That's so wild. Many small businesses in my area give you a discount for paying with cash. They pass the card fee onto the consumer, but it's baked into the menu prices.
The case studies in TFA are all places that deal with extremely high volume over very short time periods—amusement parks, zoos, and sporting events. Many of their points of sale are also mobile (food carts or someone walking around with a tray). Both the volume and the mobility make cash much more difficult to manage than a phone with a card reader, so they've likely done the math and determined that the interchange fees more than pay for the logistical improvements.
Remember when Chipotle got in trouble for rounding 24¢ and 26¢ to 25¢, to save time making change? [1] It was not unfair on average, and it surely sped things up, but they stopped because it's technically not correct.
I can see if being considered unfair if it's a single business, but I do think that it's at least a little funny, considering we have penny rounding (to the nearest nickel) here in Canada since geting rid of the penny. Now it's by default, everywhere. And as someone that uses cash for all in-person purchases, it's actually really, really nice
The typical reason for a business to give a discount for paying for cash is so they can then evade paying tax on that income (at least, here in Australia, but it was my direct experience in the UK as well at least sometimes).
The discount has to reflect the fact that the cost of dealing with the cash isn't too far off the actual cost of paying card fees now. To the point where cash is so rare in Australia that cash handling companies are in trouble [1].
Our Reserve Bank recently suggested that businesses might soon want to charge customers who want cash /more/ - it seems possible that at some point in the near future anyone offering discounts for cash will just be instantly flagged for tax investigation!
Yep, some restaurants added a cc surcharge during the pandemic, and none seem to have done away with them. I've watched customers pay at the POS, and pretty much no one seems to realize that the fee is assessed (and the employees don't mention it).
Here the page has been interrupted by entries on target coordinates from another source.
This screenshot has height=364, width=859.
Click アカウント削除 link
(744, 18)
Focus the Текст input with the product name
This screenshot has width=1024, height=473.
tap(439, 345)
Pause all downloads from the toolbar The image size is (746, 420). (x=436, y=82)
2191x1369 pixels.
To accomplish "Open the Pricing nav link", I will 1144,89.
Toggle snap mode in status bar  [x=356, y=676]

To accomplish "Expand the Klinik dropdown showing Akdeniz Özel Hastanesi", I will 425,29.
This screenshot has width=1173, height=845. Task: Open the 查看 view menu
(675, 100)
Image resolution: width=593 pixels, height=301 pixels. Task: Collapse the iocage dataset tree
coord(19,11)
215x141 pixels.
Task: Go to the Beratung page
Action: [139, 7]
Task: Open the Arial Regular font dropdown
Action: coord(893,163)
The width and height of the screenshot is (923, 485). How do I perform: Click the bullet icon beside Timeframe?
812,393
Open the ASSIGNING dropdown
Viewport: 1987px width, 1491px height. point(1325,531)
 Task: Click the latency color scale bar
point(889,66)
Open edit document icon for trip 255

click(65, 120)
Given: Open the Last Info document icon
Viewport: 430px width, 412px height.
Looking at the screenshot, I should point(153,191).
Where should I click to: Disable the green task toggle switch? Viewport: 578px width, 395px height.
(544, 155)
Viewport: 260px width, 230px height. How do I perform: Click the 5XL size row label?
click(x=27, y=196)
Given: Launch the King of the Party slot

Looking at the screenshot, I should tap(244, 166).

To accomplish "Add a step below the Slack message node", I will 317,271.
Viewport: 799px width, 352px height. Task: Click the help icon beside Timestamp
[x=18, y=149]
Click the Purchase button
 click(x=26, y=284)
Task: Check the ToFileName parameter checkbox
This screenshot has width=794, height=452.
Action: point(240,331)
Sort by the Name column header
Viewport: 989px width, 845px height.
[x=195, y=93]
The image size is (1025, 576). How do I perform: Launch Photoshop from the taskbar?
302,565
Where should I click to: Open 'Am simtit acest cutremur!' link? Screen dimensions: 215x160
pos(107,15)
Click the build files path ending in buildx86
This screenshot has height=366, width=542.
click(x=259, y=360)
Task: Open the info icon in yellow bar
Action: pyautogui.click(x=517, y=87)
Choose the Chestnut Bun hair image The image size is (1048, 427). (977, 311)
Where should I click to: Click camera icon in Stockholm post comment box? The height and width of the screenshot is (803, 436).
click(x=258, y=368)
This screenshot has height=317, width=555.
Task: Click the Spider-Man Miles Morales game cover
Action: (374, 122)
This also really annoys me. Sometimes that fee is up to 4%, and I've seen corner stores that literally only disclosed it on a tiny sticker at the front door – not near or on the POS, not on the receipt (which you usually don't get by default).
I think at one point I've even seen 4% cash discount and 4% card surcharge in the same place. And I doubt that even the most expensive payment service provider out there charges the merchant anything close to 4% for card processing.
And there is a subtle distinction between charging more for using a credit card (not a bank debt card) and a discount for cash that people argue about with respect to a particular card's merchant agreement.